= PASSAGE SHOWN =
···

Also, remove and replace the battery connections to ensure good contact.
Does the battery charge at all when connected to a hook-up? if not, check for a blown fuse on the 12V side, or a tripped breaker on the 240V side. Also, if you know where the charger is located, it may be fitted with a fuse or reset button (when mine stopped charging, the fuse was tight in the holder and was making a poor contact).

A short trip of 1.1/2 hrs will be insufficient to charge a depleted battery.

If you are considering fitting 2 batteries, it is better if they are the same age, type and capacity. Coupling an old battery with a new one will very likely give rise to problems.


----------



## spykal (May 9, 2005)

Hi inishfree

If you do add another battery (lead acid) inside the vehicle... a warning....do not forget to equip it with a vent tube to the outside.......it is also worth checking that you have one fitted to the existing battery too...they do get mislaid quite often.

Link to Thread about exploding batteries

Mike


----------



## 98667 (Apr 14, 2006)

Hi All,

Thanks for that, great info. I checked my current factory fitted 85amp battery and discovered the tube had been crushed by the battery and although there was a small hole for the tubing, it wasn't going near it!

great link for the exploding battery comments.

I have decided to go with 2 Elecsol Leisure Battery 110amp joined in parallel.

I can fit one in the existing battery compartment and run 6 foot leads to another battery compartment I need to make.

Could someone advise on

If I fuse the live wire between the 2 red positives on the batteries 
how big a fuse do I put in?
Do I put a fuse either end?
What is the fusing here to prevent?
The plastic box the current battery is in. Is this to prevent gas leaks or minimise the damage from an exploding battery?
Should i get a plastic box for the second battery?
Where would you get one?
could I run a 6 foot tube from second battery into a y joint to join the other tube from battery 1 to utilise the one hole in the floor of the van?

Will the current Trigano tribute 2003 built in charger cope with these size of batteries?

Would an overnight charge on these batteries be ok before you set off for the weekend? (is that what most people do before they go away for a weekend, charge the night before?)

Sorry for the rambling, but I've other people on board and want to be sure I'm dealing with electricity sensibly...

I know someone consientious will reply as you have all been most helpful

Thanks

Ron


----------



## RobMD (May 9, 2005)

Hi There!

The Positive connection to the van electrics should be fused, and this will deal with any faults on the van side.
The fuse in the cable connecting the positives is to protect the cable joining the 2 batteries together. As such it should be rated lower than the capacity of the cable. Fit the fuse as near as possible to the terminal of the second battery.

···

= SUPPLIED DATA =
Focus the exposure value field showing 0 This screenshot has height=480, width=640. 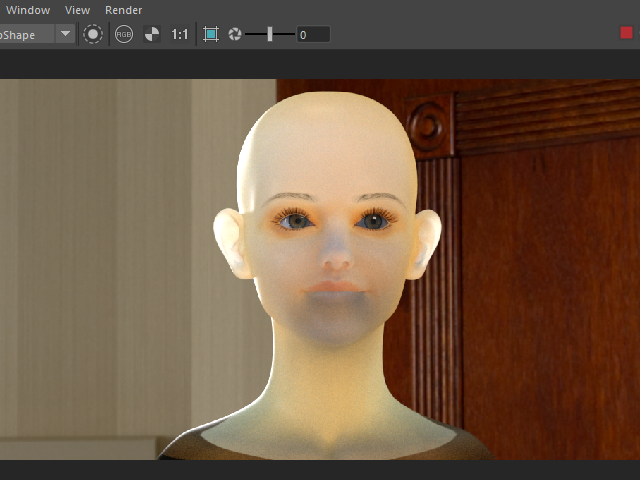tap(312, 34)
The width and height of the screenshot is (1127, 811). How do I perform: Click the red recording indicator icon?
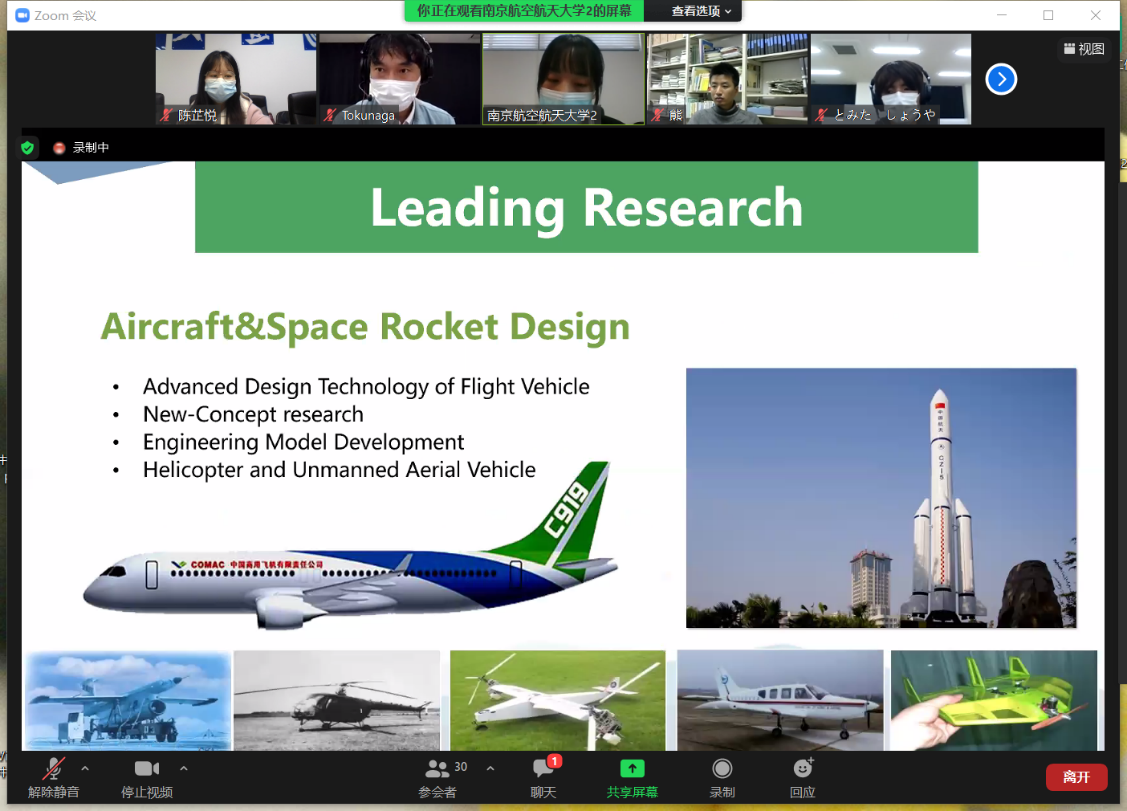pos(59,148)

···

= REQUIRED TASK =
Carry on the forum thread about leisure batteries from the end of its final reply.

= OUTPUT FOR THIS EXERCISE =
The battery box is there for spillage. this shouldn't occur with Elecsol batteries anyway. On my van, the batteries are in a shallow tray!

The drain pipe should be as short as possible, and preferably without any horizontal sections. It would be better to drill a separate hole for the tube.

The charger will probably cope OK, but big batteries take longer to top up if depleted. OK if you are travelling daily, but if only short hops are being done, it will be necessary to hook-up at regular intervals to keep them fully charged.
If the 'van is left for a couple of weeks without use and you have an alarm on at all times. It would do no harm to give them a few hours on Hook-up before going on a trip.

Have fun!


----------



## 98667 (Apr 14, 2006)

Hey Rob,

That's great advice.

Regarding the cable between the batteries, I was told to use starter cable?

Is this correct or how have you done it.

Was size of fuse would I get for this type of cable?

How do you keep your batteries from not moving ( I am placing the second one in a space under the settee in the side of the van, so there is nothing securing it at present.

Many thanks

Ron


----------



## RobMD (May 9, 2005)

Hi!

I used starter cable as I had a spare set handy. They were flexible copper and ideal for the job.

If you buy a set, it will tell you somewhere on the package what amperage they will take, but a 25 or 30 amp fuse will be plenty unless you intend running very heavy equipment such as a large inverter.

To secure mine, I used a battery tray which I bought from Autosleeper which can be secured to the van, and the battery clamped into it similar to the starter battery.
You could also use a battery box and after placing the battery into it pack out the sides with pieces of wood to stop it moving around.
You should get Battery trays and boxes at any caravan or motorhome dealer that had an accessory shop, or look in your local cheap shop for something that can be used directly or adapted.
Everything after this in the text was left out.